In everything Hasan says about his murders, he links them to his Islamic faith. Yet anyone who dared to suggest that perhaps the texts and teachings of the Islamic faith should be examined so as to understand his motives and goals more fully would be denounced as “Islamophobic.”
“Fort Hood Gunman Told Panel That Death Would Make Him a Martyr,” by Manny Fernandez for the New York Times, August 12 (thanks to Kenneth):
KILLEEN, Tex. “” One year after he waged a deadly shooting rampage at the Fort Hood Army base here in November 2009, Major Nidal Malik Hasan told a panel of military mental health experts that he wished he had been killed during the attack because it would have meant God had chosen him for martyrdom.
His statements to the panel, detailed in documents released by Major Hasan to The New York Times through his civilian lawyer, provided the first account of the shooting in Major Hasan’s own words and suggested that he believed the Army”s pursuit of the death penalty offered him salvation. Paralyzed by police officers who ended the attack when they shot him four times, he viewed the possibility of death as a badge of honor, according to the documents.
“I”m paraplegic and could be in jail for the rest of my life,” Major Hasan told the panel. “However, if I died by lethal injection I would still be a martyr.”
Major Hasan, 42, an American-born Muslim of Palestinian descent whose long-delayed court-martial began last week in a Fort Hood courtroom, said in the documents and in previous statements in and out of court that he carried out the attack to wage jihad for what he has called the illegal and immoral wars in Afghanistan and Iraq. In the documents, he described in blunt and unapologetic terms how he killed soldiers as he stepped into a medical processing building on Nov. 5, 2009. He said he wore earplugs to muffle the sound of his semiautomatic weapon, and shot into areas that had the “greatest density of soldiers.” In the end, 13 people were dead.
“I don’t think what I did was wrong because it was for the greater cause of helping my Muslim brothers,” he told the military panel.
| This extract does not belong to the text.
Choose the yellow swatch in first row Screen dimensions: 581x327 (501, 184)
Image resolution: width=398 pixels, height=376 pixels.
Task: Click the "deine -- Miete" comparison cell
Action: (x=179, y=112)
The three pages of documents were from a 49-page report of a military panel known as a sanity board, which concluded that Major Hasan was fit to stand trial.
The civilian lawyer who released the pages, John P. Galligan, used to represent Major Hasan in the case but was released by him in 2011. Mr. Galligan continues to provide legal assistance to Major Hasan and meets with him regularly. He has provided other documents at Major Hasan’s request, including other pages of the sanity board report, to Fox News. Army prosecutors were given a summary of the report, but Mr. Galligan said that they had not seen these newly released pages.
The documents shed light on the dispute that has developed between Major Hasan and his team of Army defense lawyers. Major Hasan has split from the lawyers and is representing himself, though the judge overseeing his military trial ordered them to remain as standby counsel. Last week, Major Hasan’s former lead Army defense lawyer, Lt. Col. Kris R. Poppe, asked the judge to limit their role because Major Hasan’s goal was a death sentence and helping him reach that goal violated their moral and professional responsibilities. The judge ordered the lawyers to continue in their current role. The lawyers are appealing.
In court, Major Hasan denied that he had a death wish. He wanted to elaborate, but the judge closed the session. The documents suggested that Colonel Poppe had accurately depicted Major Hasan’s desire to be put to death.
In the report, Major Hasan told the panel that he went to morning prayers at a Killeen mosque that day and then returned to his apartment, where he shredded his birth certificate and other documents. He said he would not need the documents because he would either be killed or in jail.
Major Hasan said he wanted to get to the medical processing building before 3 p.m. when a large number of people would be there, according to the report. He drove to the base, wearing fatigues with his rank and name tag. Major Hasan, an Army psychiatrist, said he had no doubts about his plan, but expressed reservations about some of the consequences, like the end of his medical career.
He said he walked into the building around 1 p.m. with a cellphone to his ear, pretending to talk to someone. Members of the sanity board panel asked him what he would have done had he seen someone he knew.
“I don’t know,” Major Hasan said. “I may not have aimed at them.”
He said he did not want to kill civilians and so told a civilian working at a front desk that the officer in charge needed her. Once she left, he shouted “Allahu akbar,” Arabic for “God is great,” and started firing his FN Five-Seven handgun.
He then went outside to a nearby auditorium to “shoot more targets,” but when he realized there was a graduation ceremony taking place he decided not to go inside because in the gowns, civilians were indistinguishable from soldiers, he said.
He told the panel he did not hear the officers coming toward him because of his ear plugs. He denied having remorse and justified his actions by saying that the soldiers he killed were “going against the Islamic Empire.”